Confessio Amantis: Summary & Overview

Instructor: Megan Pryor

Megan has tutored extensively and has a Master of Fine Arts Degree in Fiction.

In this lesson, we will explore the 'Confessio Amantis,' a very old poem written by John Gower in the 14th century. The poem explores themes of Christianity and politics and consists mostly of a dialogue between two characters about sin.


The Confessio Amantis, also known as The Lover's Confession, is a 14th century English poem written by John Gower. If the name John Gower doesn't ring any bells, the name Geoffrey Chaucer might. The two poets were contemporaries and often mentioned each other as influences in their writings, but Chaucer's work is a little more well-known these days. Nevertheless, the Confessio Amantis is definitely worth studying.

Organization and Summary

Written in Middle English, the Confessio Amantis is a long poem: 33,000 lines long, to be precise. As the name implies, the poem details the confession of Amans, the Lover. He confesses his sins against love to the chaplain of Venus. A chaplain is a member of a religious order, similar to a priest.

The Lover's confession is spread out over the course of eight books, which are filled with other narratives, including tales drawn from stories as varied as Ovid's Metamorphoses and the Bible. The eight books that make up the Confessio are framed on either side by a prologue and an epilogue, which Gower uses mostly to comment on the politics of the time.

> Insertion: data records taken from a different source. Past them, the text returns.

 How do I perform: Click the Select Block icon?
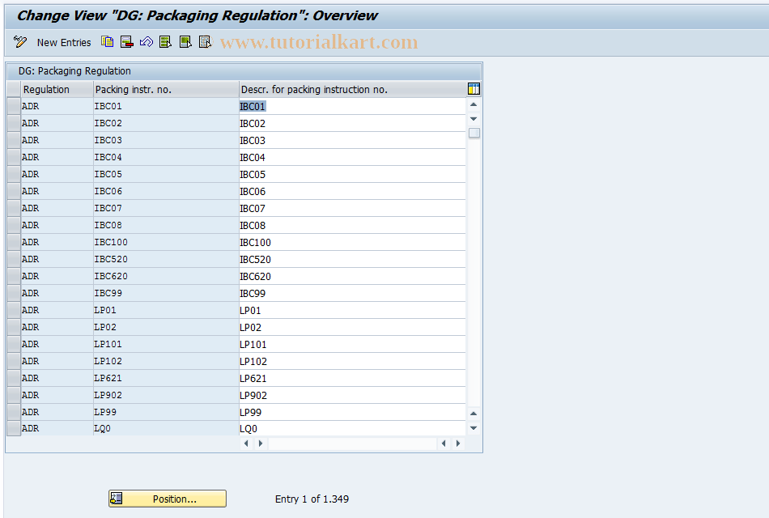tap(185, 41)
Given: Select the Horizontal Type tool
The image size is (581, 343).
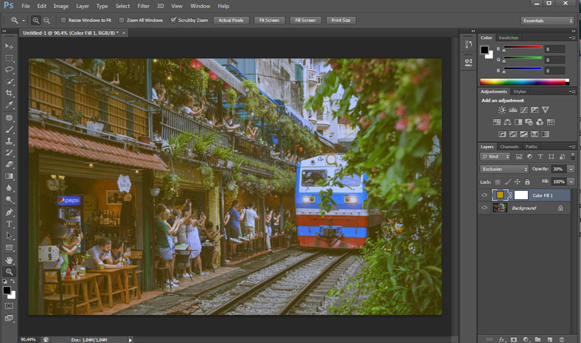Looking at the screenshot, I should 9,224.
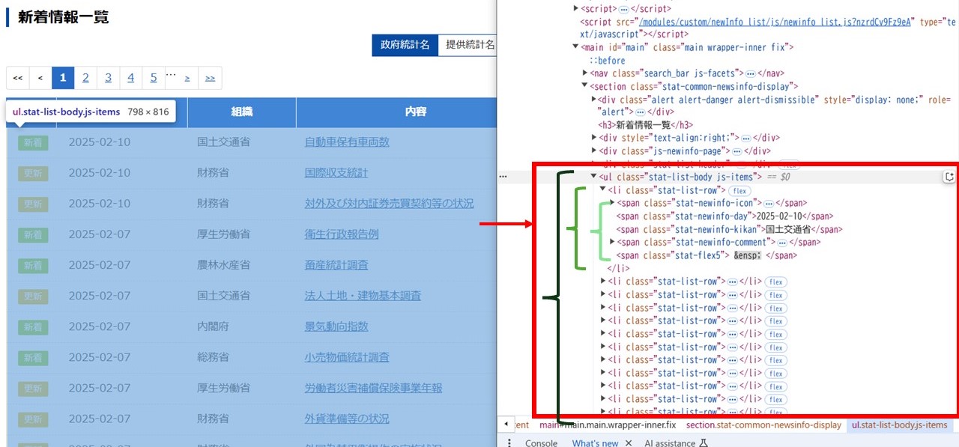Close the What's new drawer tab
Screen dimensions: 959x447
click(x=629, y=443)

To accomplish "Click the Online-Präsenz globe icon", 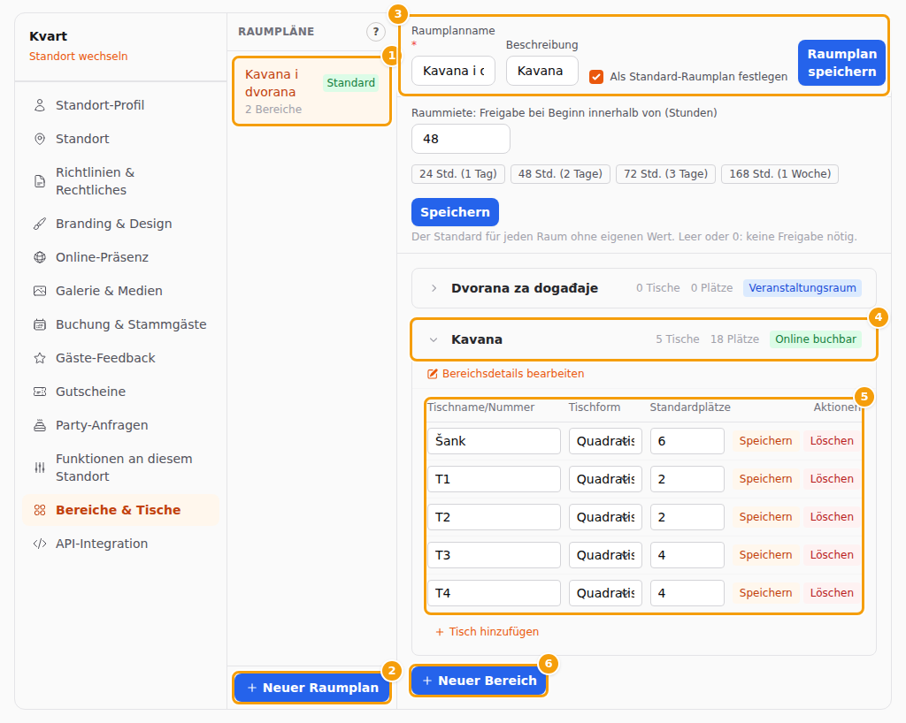I will (x=39, y=257).
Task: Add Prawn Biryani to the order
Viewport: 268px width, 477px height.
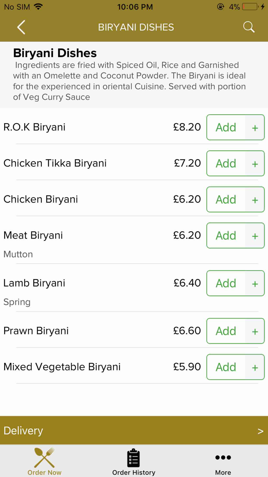Action: [226, 331]
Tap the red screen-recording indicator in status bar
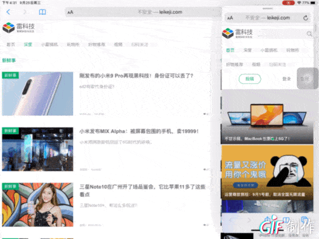This screenshot has height=239, width=319. [x=288, y=3]
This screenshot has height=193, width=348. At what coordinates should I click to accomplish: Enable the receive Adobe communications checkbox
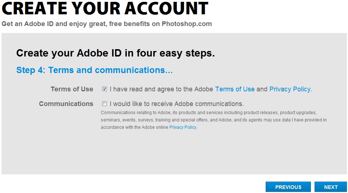coord(104,104)
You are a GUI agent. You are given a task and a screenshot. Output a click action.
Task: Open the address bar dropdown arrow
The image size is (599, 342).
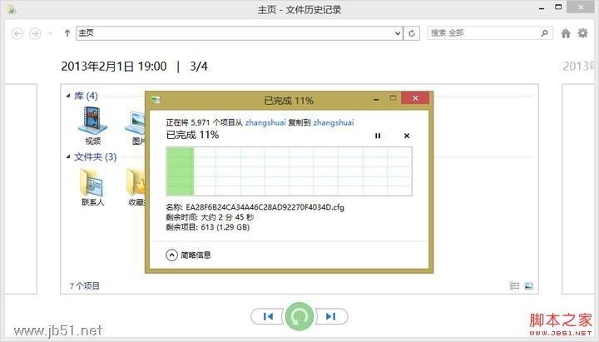(398, 33)
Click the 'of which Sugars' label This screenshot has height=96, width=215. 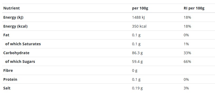[x=20, y=62]

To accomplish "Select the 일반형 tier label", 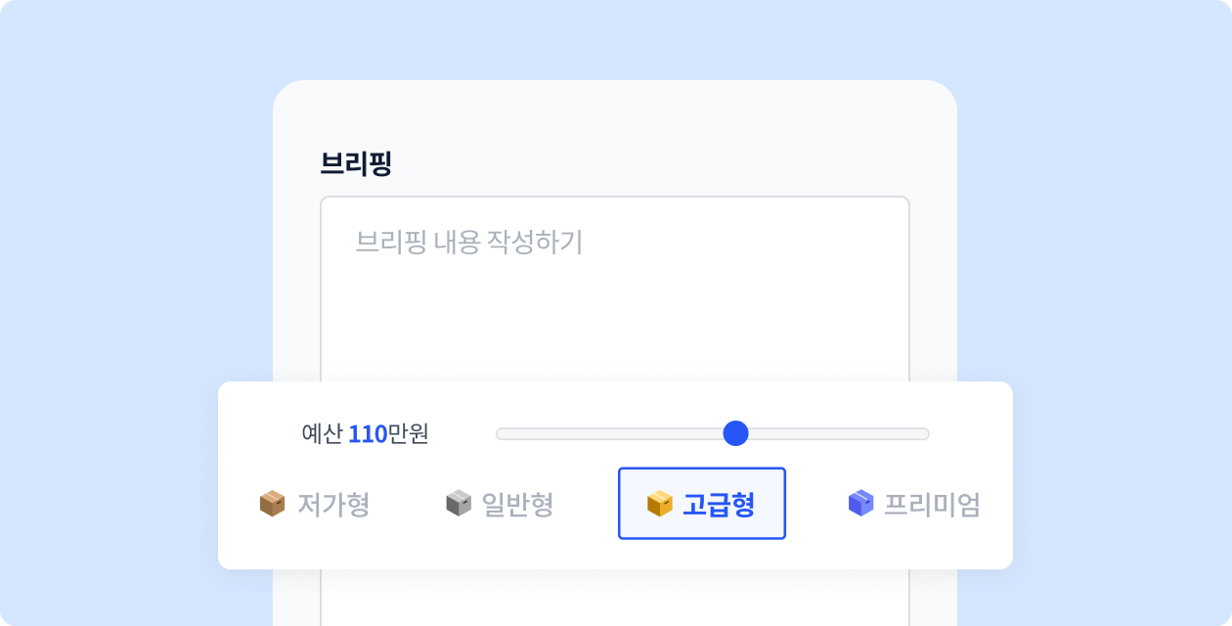I will [518, 505].
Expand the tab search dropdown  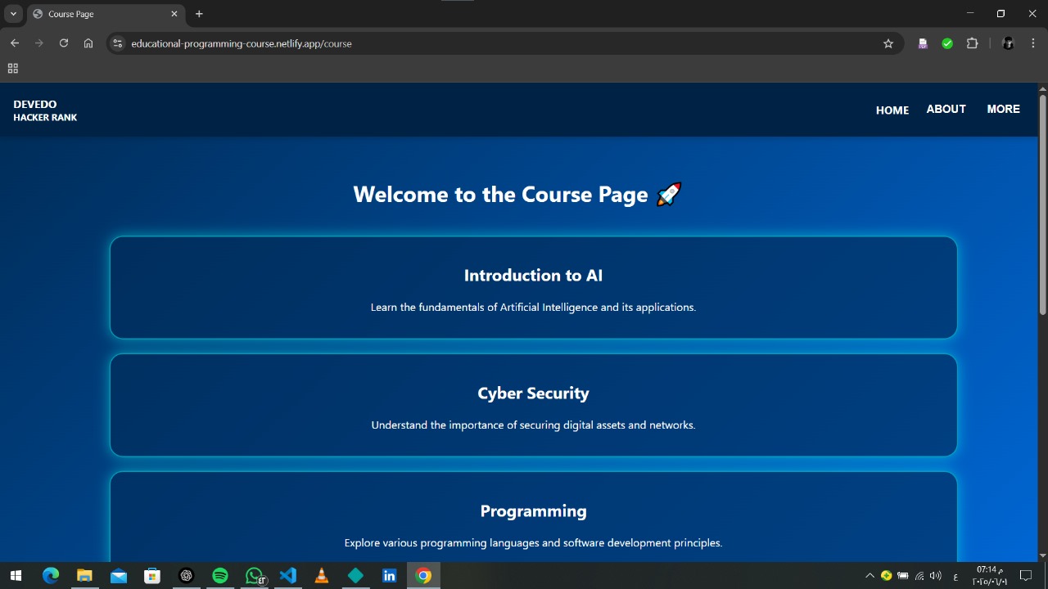[x=13, y=14]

An Illustration of Poet John Gower
Illustration Of John Gower

The structure of the Confessio is not as rigid as Gower's previous works. Since the book is largely a dialogue between Amans and the Chaplain, the non-rigid structure reflects the natural flow of this type of dialogue.

There are too many tales in the poem to list individually, but among them are stories that are familiar to audiences even today, such as the Trojan Horse.

Influence and Style

Gower was influenced by his contemporary, Geoffrey Chaucer. In one edition of the Confessio, he even dedicates the poem in part to Chaucer. Like Chaucer, Gower wrote in Middle English, but unlike Chaucer, Gower did not write in pentameter, which was the emerging style of the time. Instead, he wrote in octosyllabic lines, which was the previous standard.

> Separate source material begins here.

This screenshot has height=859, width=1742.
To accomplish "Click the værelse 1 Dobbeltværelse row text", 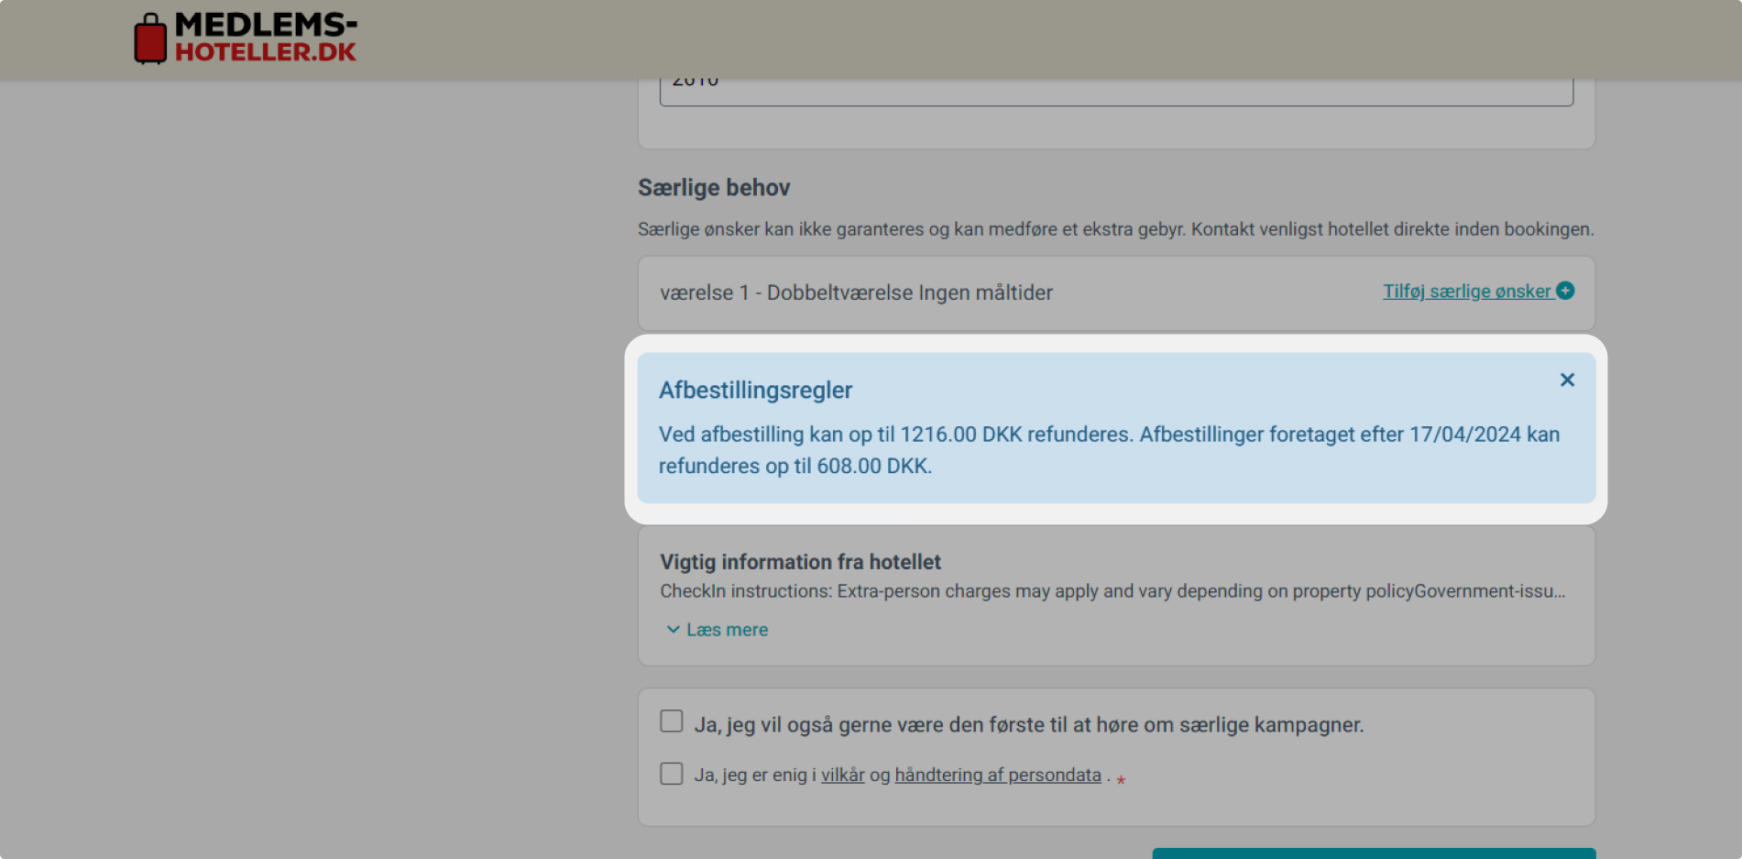I will [x=856, y=293].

Pentameter is made up of lines of ten syllables with a certain stress pattern. An octosyllabic line, meanwhile, is a line that is made up of eight syllables. While some critics admire Gower's writing, others have criticized it, claiming that the shorter lines are too simplistic and plain. Gower's poem is also written in couplets, which are two paired lines.

Here is the first couplet of Book One:

I may noght strecche up to the hevene/Min hand, ne setten al in evene.

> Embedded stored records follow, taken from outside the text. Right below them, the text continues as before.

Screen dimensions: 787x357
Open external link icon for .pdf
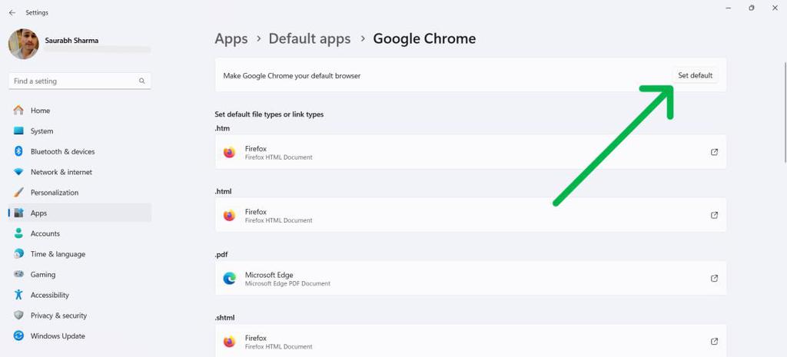[714, 278]
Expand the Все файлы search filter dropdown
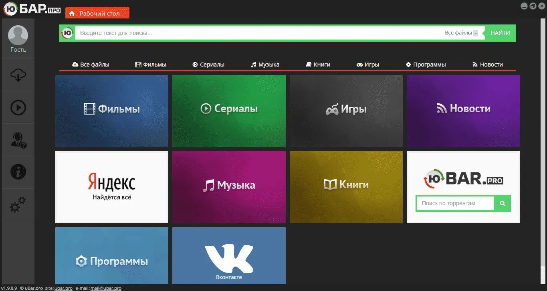This screenshot has width=547, height=291. tap(476, 33)
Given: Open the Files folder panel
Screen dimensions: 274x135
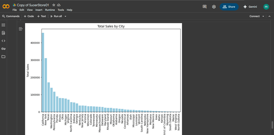Looking at the screenshot, I should (x=3, y=57).
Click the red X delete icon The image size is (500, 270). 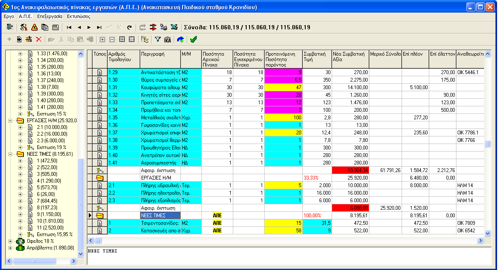[39, 39]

Although it is written in Middle English, which compared to today's conventions can look strange and bewildering, you can still see how each line is exactly eight syllables.


The Confessio Amantis explores the theme of Christianity. Christianity was an important aspect of English society at the time Gower wrote the poem, and the Confessio explores each of the seven deadly sins in turn. The theme of Christianity is deepened by the conclusion that the Lover eventually stumbles upon at the end of the poem, which is that only Divine love is pure and free from sin.